I feel that I am, in this moment, at the apex of my understanding and caring for this show.  After the finale was over, though I knew I would never watch a new episode of Lost again, I also knew that my work wasn’t finished—I had some thinking to do, and it would take awhile.  But now, I feel like I’ve grasped it, on all levels.  There is nowhere to go but down now.  Like the death of a loved one, they gradually leave your every thought until one day you realize you haven’t thought of them in weeks.  That’s just the way it works.  So, while today is the closest I have ever been with the show, and that should be celebrated, it is also the first day of the degeneration of this relationship, and that is to be mourned.

Now, that I say I have grasped the show on all its levels is not to say that I have all the answers.  There are some answers that were simply not ever given.  What’s important to understand is that those missing answers were clearly not what was important about the show to begin with.   As any avid Lost viewer will tell you, nothing is ever accidentally included or omitted on this show.  So, if the show didn’t answer a particular question, it was either because it was deemed ultimately irrelevant to the final message of the show, or because it was meant to be open to interpretation and keep the viewer wondering.

I stated in an earlier post that I was worried about whether or not the finale would live up to what I thought it should be.  I realize that I was missing the point.  Granted, it just so happens that I have come to think the finale was nearly perfect, but the point is that it really doesn’t matter what I think.  I was worried because I care about the show, but it is an entity of its own, and [the writers] has always known best.  We, the viewers, began demanding answers as soon as the pilot had rolled credits, yet the writers abstained, knowing what should be revealed and when.  If we had had it our way, we would’ve had all the answers right away, and would have never needed to accompany the characters on their journeys of growth.  You see, the show is what it is, and should not be compromised or changed (read: dumbed-down) in order to appeal to a larger audience.  This is a show that requires both intelligence and compassion to enjoy and digest, and not all viewers are equipped to do that with a work of fiction.  Those that are not may want to look elsewhere for entertainment (read: Two and a Half Men).  However, for those of us that truly “get it,” Lost really is a gift, and I feel privileged to have experienced it.

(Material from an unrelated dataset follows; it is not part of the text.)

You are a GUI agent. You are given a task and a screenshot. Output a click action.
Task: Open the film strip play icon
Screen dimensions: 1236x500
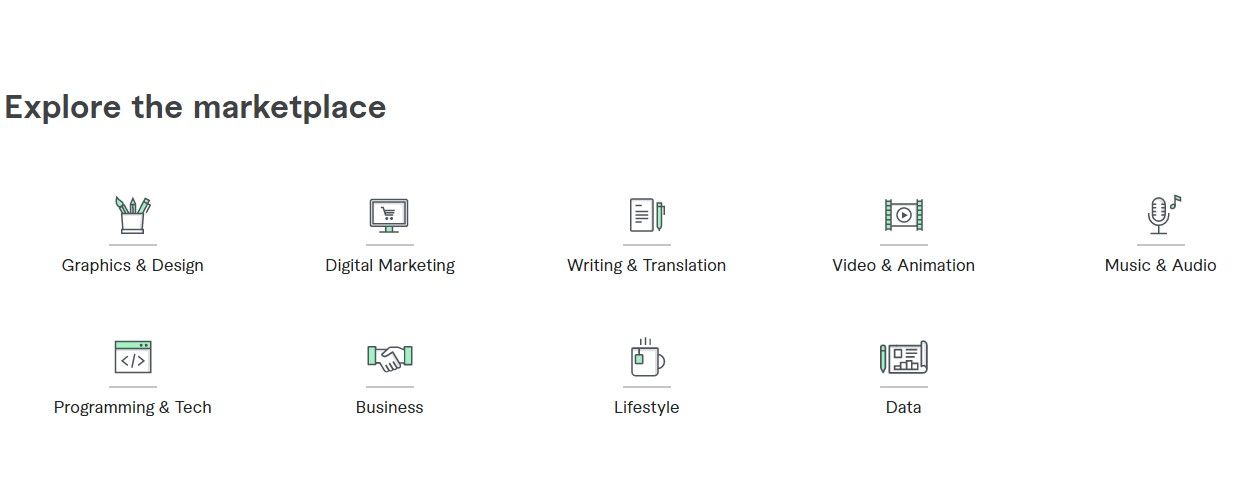(903, 215)
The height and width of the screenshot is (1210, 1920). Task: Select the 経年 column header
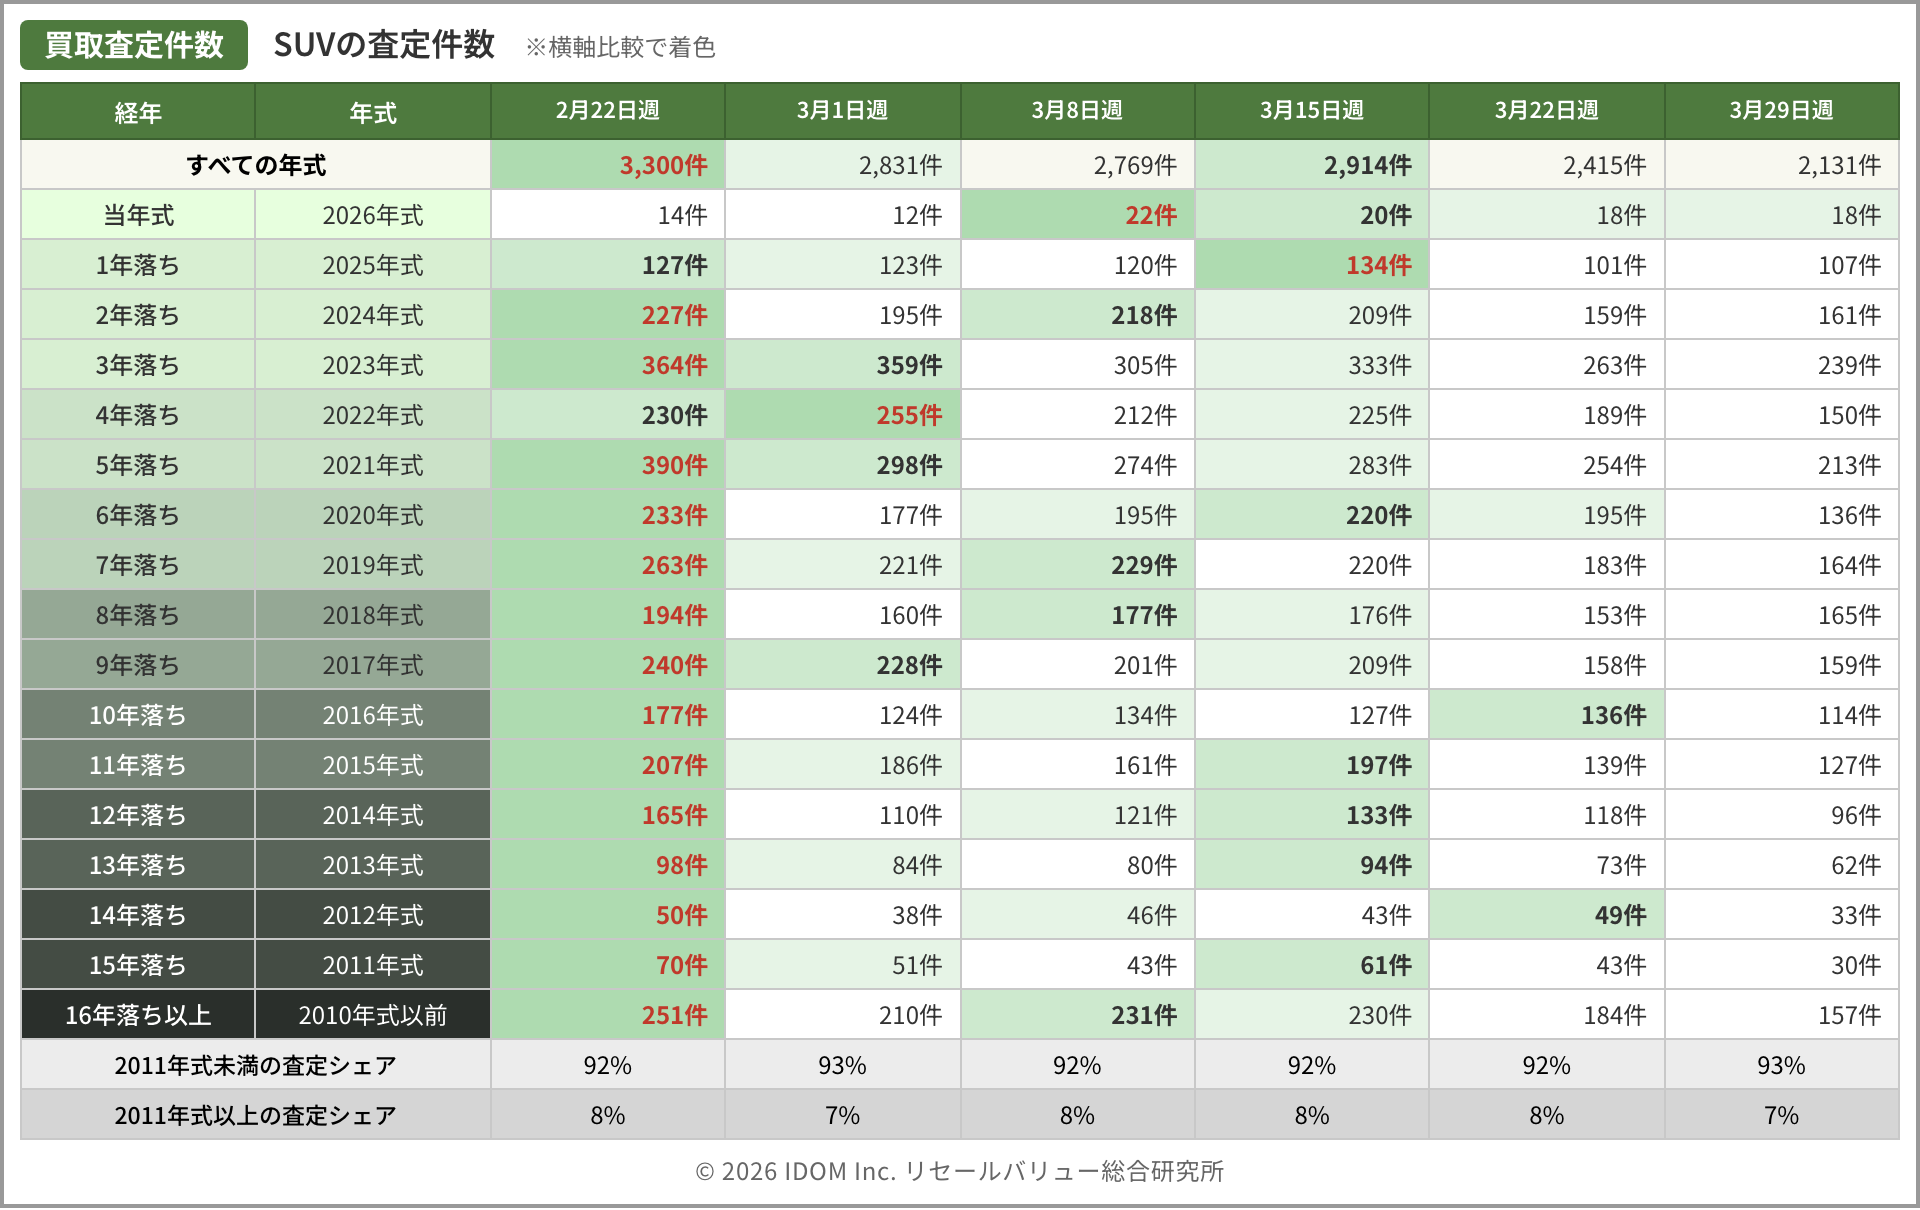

As for the emotional impact of the finale, it was massive.  The first time I saw it, I teared up at nearly every “awakening”, except for Sayid and Shannon’s, though at the time I didn’t even understand what the awakening really indicated.  Then later, when I watched the finale again a couple days later (while Bridget was at work and the boys were taking a nap), alone and now understanding, I bawled like a baby.  Seriously.  I haven’t cried like that in a long time.  While probably mostly due to stress and exhaustion unrelated to the show, I was overcome while watching these people find each other, themselves; redemption.

And as much as I would like to keep writing about the show to try and keep it alive, I realize that by doing so I would be missing one of Lost’s most important lessons:  knowing when to let go.

P.S.  There is another show I have watched for years, 24, whose series finale was a couple nights ago.  While I have enjoyed the show for all 8 of its seasons, watching the 24 finale one night after watching Lost’s finale was like watching a tee ball game the night after going to game 7 of the World Series.